Following a morning downpour, Ben shot a second-round 71 that could easily have been three strokes lower. Still, he was only two behind Rees and Scotland's Eric Brown.

At Tay House on the eve of the 36-hole finale, the head cold that had been sneaking up on Hogan for days erupted with a fury, shooting his temperature to 103° and allowing only fitful sleep. In the morning his feet were numb, his head dizzy, prompting Valerie to insist that he withdraw. When Derr heard about his condition, he chose not to alert his live radio audience back home. "We weren't even sure Ben would come out to play," he remembered. "But there he was at the start of round three, dressed in his sweaters and ready to attempt two rounds on the hardest course in Scotland in weather that had turned frightful. Valerie was worried out of her mind—and, truthfully, so was I."

A shot of the new wonder drug penicillin seemed to help a bit. Ben plodded under alternately rainy and sunny skies to a third-round score of one-under 70 that tied him for the lead with De Vicenzo. Afterward, Ben retreated on aching legs to the men's locker room, where he sat alone on a bench, took an aspirin with a glass of lukewarm ginger ale and ate half a ham sandwich with a few orange wedges prepared by the Tay House cook. Feeling better after a brief rest, he calculated that another 70 might secure the championship.
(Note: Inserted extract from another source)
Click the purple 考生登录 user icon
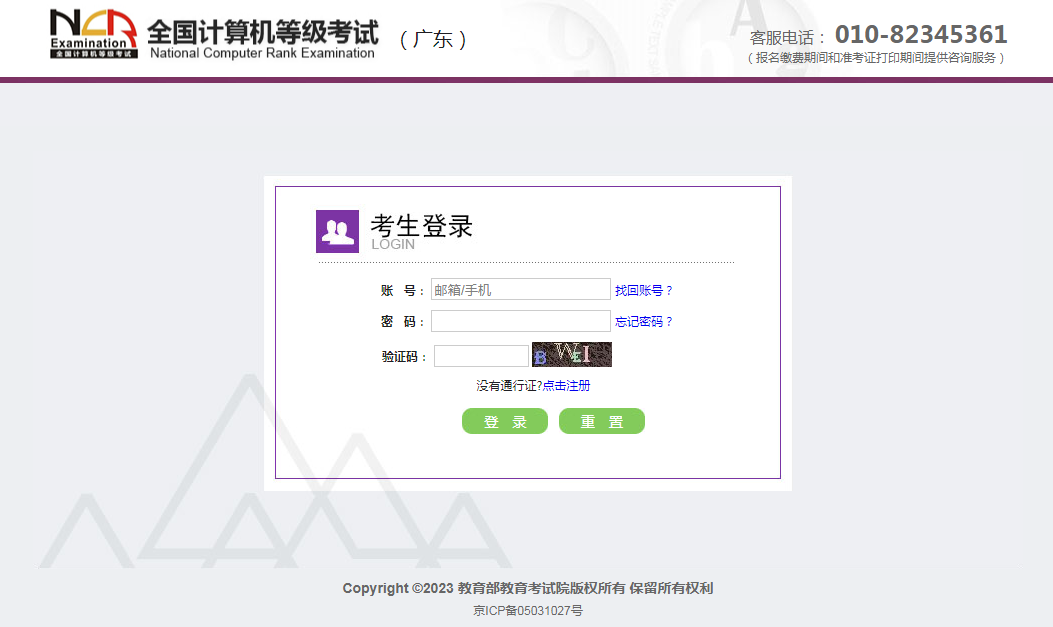coord(336,230)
The gallery awaiting him at the 1st tee for the afternoon round had grown even larger, by some estimates half again as large as the morning one as spectators sensed the importance of the moment. After his opening drive split the fairway, they surged ahead and around him, and Ben asked Derr to walk closer to him. "They knew they were witnessing history," Derr said. "They knew this was the greatest player of the age making his final walk into the record books."
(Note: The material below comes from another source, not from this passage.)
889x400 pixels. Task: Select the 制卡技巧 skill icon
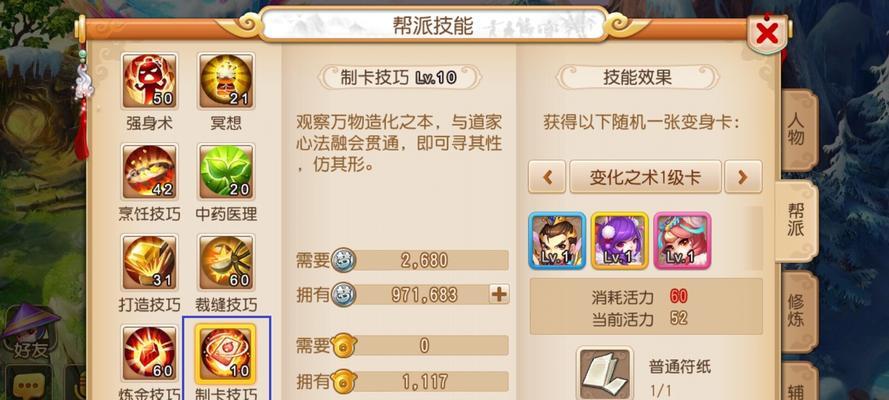[x=226, y=353]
On the 5th hole Ben chipped in for a birdie and took sole possession of the lead. He narrowly missed birdies on 11 and 12, then made one on the par-3 13th. When the gallery released a thunderous ovation, he felt better than he had all week, lifting his head in a manner Valerie said he always did when he was confident he'd win. Indeed, as he later confided, this was the precise moment he knew he had the Open in his grasp. No champion played better with a lead than Hogan. That's what Henry Picard said about him when he won his first tournament at Pinehurst in 1940, and it was just as true this day.

On the tee at 16, Hogan asked where the other contenders stood, and Derr told him that Stranahan, who had made a bold charge, had finished at 286. Three pars would put Ben in the clubhouse with 283. He then struck a brilliant four-wood shot to within 20 feet of the cup, safely two-putted and told Derr, "John, you can get ready for that interview. This tournament is over."

"It gave me goose bumps when he said that," the broadcaster remembered. "The certainty in his voice was absolute, almost chilling." Some 20,000 spectators had gathered around the 18th hole, while an audience estimated at three million was listening to updates on BBC. Following a drive of 280 yards down the heart of the home fairway, the exuberant crowd closed around him, and Ben asked Derr to walk in front of him. "He grabbed the back of my pants, slipping his hand under my belt to hang on for dear life," Derr said. "People were trying to touch him and slapping him on the back. It was controlled mayhem. These people, the smartest galleries in the world, knew what they were doing following in his steps, walking with a legend who would never come again ... immortality."